Face aux enjeux climatiques et aux besoins croissants des populations, le Chef de l’État insuffle une dynamique nouvelle au secteur de l’Eau et de l’Assainissement. Entre grands transferts hydrauliques, dessalement et réformes institutionnelles, le Sénégal accélère sa marche vers une sécurité hydrique durable à l'horizon 2050.



Lors du dernier Conseil des Ministres, le Président de la République, Son Excellence Monsieur Bassirou Diomaye Diakhar Faye, a marqué un tournant décisif pour le secteur de l’eau. En réaffirmant le caractère vital de cette ressource pour le bien-être national, le Chef de l’État a exigé un repositionnement stratégique complet. Cette vision s’appuie sur le leadership international du Sénégal pour transformer les défis actuels en opportunités de développement durable et de résilience.

L’une des annonces phares concerne le lancement imminent du projet structurant de « Grand Transfert d’Eau ». Ce chantier colossal, couplé au nouveau Programme national de prévention et de gestion des inondations, constitue le socle de la nouvelle politique de sécurité hydrique. Pour le Président, il ne s'agit plus seulement de gérer l'urgence, mais de bâtir une infrastructure capable de répondre aux chocs climatiques tout en garantissant un accès universel à l'eau potable.

La mise en œuvre opérationnelle passera par une accélération des projets techniques sur l’ensemble du territoire. Le Président a ainsi ordonné le renouvellement immédiat des forages et ouvrages hydrauliques vieillissants, ainsi que l’intensification des unités de dessalement d’eau de mer. Cette diversification des sources d’approvisionnement est jugée cruciale pour réduire la dépendance aux nappes phréatiques et assurer une fourniture stable en zone urbaine comme rurale.

Au-delà de l'aspect technique, c’est une véritable refonte de la gouvernance qui est engagée. Le ministre de l’Hydraulique et de l’Assainissement a reçu pour mission de finaliser les réformes des sous-secteurs et de redéfinir les schémas directeurs à l’horizon 2050. L’objectif est clair : actualiser le modèle économique et les mécanismes de régulation pour instaurer plus de transparence et d’efficacité au service des usagers.

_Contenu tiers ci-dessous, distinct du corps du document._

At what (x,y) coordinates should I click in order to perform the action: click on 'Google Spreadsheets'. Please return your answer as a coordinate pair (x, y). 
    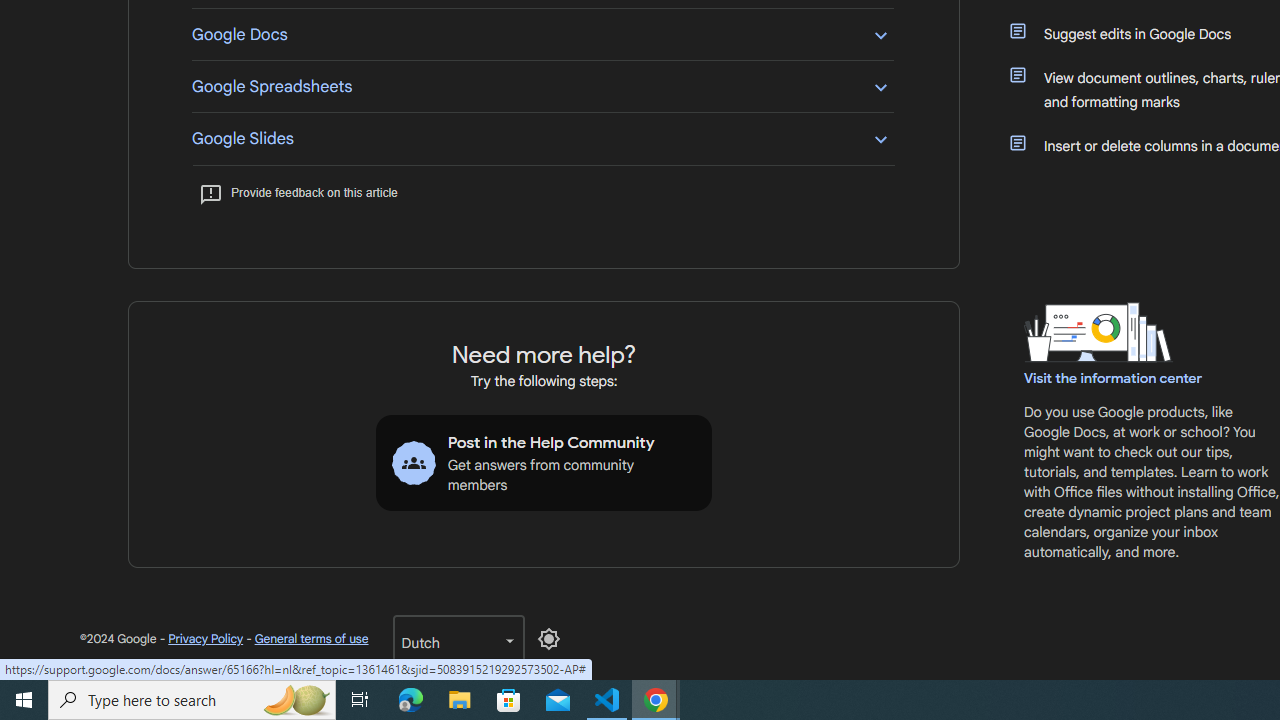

Pour ancrer ces changements dans la durée, le cadre juridique sera renforcé. Le Premier Ministre, Monsieur Ousmane Sonko, a été chargé de finaliser les textes d’application du Code de l’Eau et de l'Autorité de Régulation. Cette structuration institutionnelle est la condition sine qua non pour attirer les investissements et garantir une gestion rigoureuse des ressources partagées.

Enfin, l’ambition du Sénégal reste résolument régionale. Le Chef de l’État a instruit ses ministres d'assurer un suivi rigoureux des engagements au sein de l’OMVS et de l’OMVG. En veillant à la bonne exécution des projets transfrontaliers, le Sénégal réaffirme son rôle de moteur de l’intégration hydraulique et énergétique en Afrique de l’Ouest.